Rajan then begins living with his father's old poor friend, whose daughter Radha falls in love with him, but he lives with Chanda's memories. Rajan finds a job and soon progresses after his salary is almost tripled. He is left shocked by his boss' such friendly behaviour, and then astonished because his boss is no one other than Sajan. Sajan invites him to a function, where Rajan sees a happy Chanda enjoying with her friends. He is left devastated when he gets to learn that Chanda is married to Sajan and has finally moved on, and so is Chanda after learning that her husband's best friend is no one other than Rajan.

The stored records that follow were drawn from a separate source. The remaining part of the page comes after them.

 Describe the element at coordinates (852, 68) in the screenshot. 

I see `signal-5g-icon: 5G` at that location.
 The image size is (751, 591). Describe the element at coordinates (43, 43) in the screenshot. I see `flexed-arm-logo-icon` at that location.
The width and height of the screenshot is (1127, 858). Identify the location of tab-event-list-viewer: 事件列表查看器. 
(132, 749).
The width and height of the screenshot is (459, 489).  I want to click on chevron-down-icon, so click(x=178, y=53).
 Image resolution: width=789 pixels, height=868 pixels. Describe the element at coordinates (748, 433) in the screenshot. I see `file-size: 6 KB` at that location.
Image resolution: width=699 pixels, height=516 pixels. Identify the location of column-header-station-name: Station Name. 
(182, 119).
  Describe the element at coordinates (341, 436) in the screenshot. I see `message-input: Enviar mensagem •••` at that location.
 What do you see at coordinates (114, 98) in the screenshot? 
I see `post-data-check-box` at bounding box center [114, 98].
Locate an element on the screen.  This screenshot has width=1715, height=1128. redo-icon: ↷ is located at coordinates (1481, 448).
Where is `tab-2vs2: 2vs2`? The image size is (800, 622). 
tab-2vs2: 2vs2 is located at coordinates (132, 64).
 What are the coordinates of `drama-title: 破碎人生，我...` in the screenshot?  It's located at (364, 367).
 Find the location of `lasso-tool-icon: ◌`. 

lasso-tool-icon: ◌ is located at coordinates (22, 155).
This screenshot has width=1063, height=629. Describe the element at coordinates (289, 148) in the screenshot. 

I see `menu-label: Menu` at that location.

This unhappy situation wreaks a havoc in the lives of Sajan, Chanda and Rajan. After several twists and drama, the film ends with Rajan marrying Radha; and Sajan and Chanda leading a peaceful happy married life.

== Cast ==
- Madhubala as Chanda
- Rehman as Rajan
- Karan Dewan as Sajan
- Jayant as Rana Sahib
- Mukri as Chandan
- Chanchal as Chanchal
- Jagdish Sethi as Lala Mangaldas
- Ram Avtar as Ramdhan
- Tun Tun as Mrs. Ramdhan
- Cuckoo as Dancer / Singer

== Production==
Pardes was produced by Prem Narayan Arora in association with Madhubala. The film was Madhubala's first venture in film production.

== Soundtrack ==
The soundtrack of Pardes was composed by Ghulam Mohammed. Shakeel Badayuni wrote the lyrics.

| Song | Singer |
|---|---|
| "O Ji, Dheere Dheere Angna Mein" | Lata Mangeshkar |
| "Jiya Laage Nahi Mora Dekho Ji Sajan Bin" | Lata Mangeshkar |
| "Dil Ki Awaaz Mein" | Lata Mangeshkar, Mohammed Rafi |
| "Chale Ranj Dekar Khushi Leke Aana" | Lata Mangeshkar |
| "Mere Ghunghar Wale Baal" | Shamshad Begum |
| "Pardesiya Pardes Mere Ghunghar Wale Baal" | Shamshad Begum |
| "Kismat Bananewale Zara Samne To Aa" | Lata Mangeshkar |
| "Raat Hai Taaron Bhari, Chitki Huyi Chandni" | Lata Mangeshkar |
| "Ek Rut Aaye, Ek Rut Jaye" | Shamshad Begum |
| "Hua Tera Mera Pyar Fatafat" | Mohammed Rafi, Shamshad Begum |

== Release ==
When Pardes was under production, Madhubala got entangled in a controversy for turning out seven journalists off the set of Badal (1951), for which she was also shooting. The journalists saw her action as their insult, and subsequently made several unsuccessful attempts to ban the release of Pardes. However, Pardes was released in theaters by December 1950.

== Reception ==
The Thought journal reported on February 2, 1951, that Pardes "as anticipated has ? [sic] an overnight favourite and looks as though it will stay to make records." It also stated that the film's "unhappy situation[s]" are "resolved with great care and originality."

Upon its release, Pardes proved to be hugely popular among the audience and was successfully exhibited in the north and south India. At the end of its theatrical run, the film was declared a "Jubliee Hit", as it completed a silver jubilee run (running in theatres for 25 weeks or more). In 1951, The Indian Express published that the film is a commercial success.